Roland Head takes a look at the numbers behind the fast-moving Aston Martin IPO.

The content of this article was relevant at the time of publishing. Circumstances change continuously and caution should therefore be exercised when relying upon any content contained within this article.

When investing, your capital is at risk. The value of your investments can go down as well as up and you may get back less than you put in.

Read More

The content of this article is provided for information purposes only and is not intended to be, nor does it constitute, any form of personal advice. Investments in a currency other than sterling are exposed to currency exchange risk. Currency exchange rates are constantly changing, which may affect the value of the investment in sterling terms. You could lose money in sterling even if the stock price rises in the currency of origin. Stocks listed on overseas exchanges may be subject to additional dealing and exchange rate charges, and may have other tax implications, and may not provide the same, or any, regulatory protection as in the UK.

You’re reading a free article with opinions that may differ from The Motley Fool’s Premium Investing Services. Become a Motley Fool member today to get instant access to our top analyst recommendations, in-depth research, investing resources, and more. Learn More.

Sports car manufacturer Aston Martin sounds like it could be a glamorous and profitable investment. But when a company floats, the sellers usually know a lot more than the buyers. I’m always keen to understand why the sellers are so keen to cash out.

To find out more about this high-profile flotation, I’ve been taking a look at Aston Martin’s IPO prospectus — a set of financial information provided by the company as a guide for potential buyers of its shares.

Motoring ahead

The customer appeal of the Aston Martin brand is unmistakeable. But as my colleague Rupert Hargreaves has pointed out, this company has already declared bankruptcy no fewer than seven times.

As a potential investor, I want to see some evidence that this business is now on a stable financial footing. I don’t want my IPO cash to be used to bailout the firm.

Back in profit — just

A look at the firm’s financial statements for since 2015 shows me that Aston Martin clocked up losses totalling £90m in 2015 and 2016. Only in 2017 did the company return to profit.

Last year’s performance seems pretty decent. The firm clocked up an operating profit of £149m on sales of £876m. This gives an operating margin of 17%, which I’d normally say was quite good.

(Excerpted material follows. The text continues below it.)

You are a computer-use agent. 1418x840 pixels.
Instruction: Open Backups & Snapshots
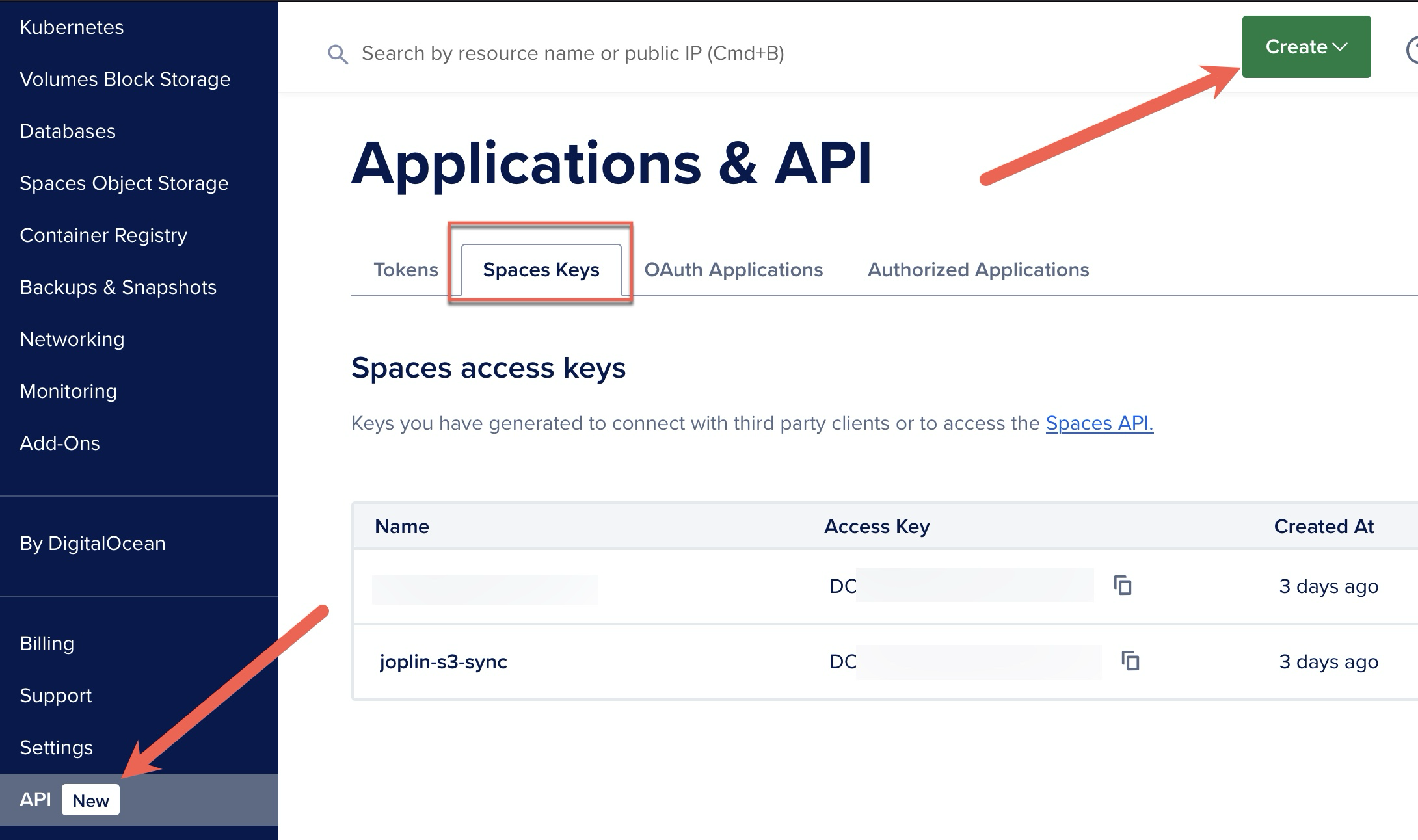click(x=118, y=287)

However, I do have a couple of reservations. The first is that last year’s 17% operating margin is well below the 24% figure reported by Ferrari.

My second concern is that Aston Martin appears to boost its profits by ‘capitalising’ some of its R&D costs. What this means is that it books them as assets on the balance sheet, rather than treating them as operating expenses and subtracting them from its profits.

The easiest way to understand the impact of this (legitimate) technique is to look at the group’s cash flow statement. Despite being profitable last year, the group didn’t generate any free cash flow for its shareholders. After financing costs, my sums show that free cash flow was -£2.4m in 2017.

Too much debt?

Aston Martin’s accounts show a net debt of £673m at the end of 2017. According to the prospectus, net indebtedness had risen to £822.4m by the end of June this year. Total shareholder equity at this point was just £153.1m.

I find this a bit worrying. Net debt looks high to me, at 3.7 time’s adjusted earnings before interest, tax, depreciation and amortisation (EBITDA). I normally look for this multiple to be below 2.5x.

The rapid rise in debt also suggests to me that this firm may be spending more than it can easily afford to try and catch up with rivals such as Ferrari.

I can’t afford it

My final concern is that Aston Martin is targeting a market-cap of between £4.0bn and £5.1bn after its flotation. Taking the midpoint of £4.5bn would value the shares at 59 times the group’s 2017 net profit of £76.8m.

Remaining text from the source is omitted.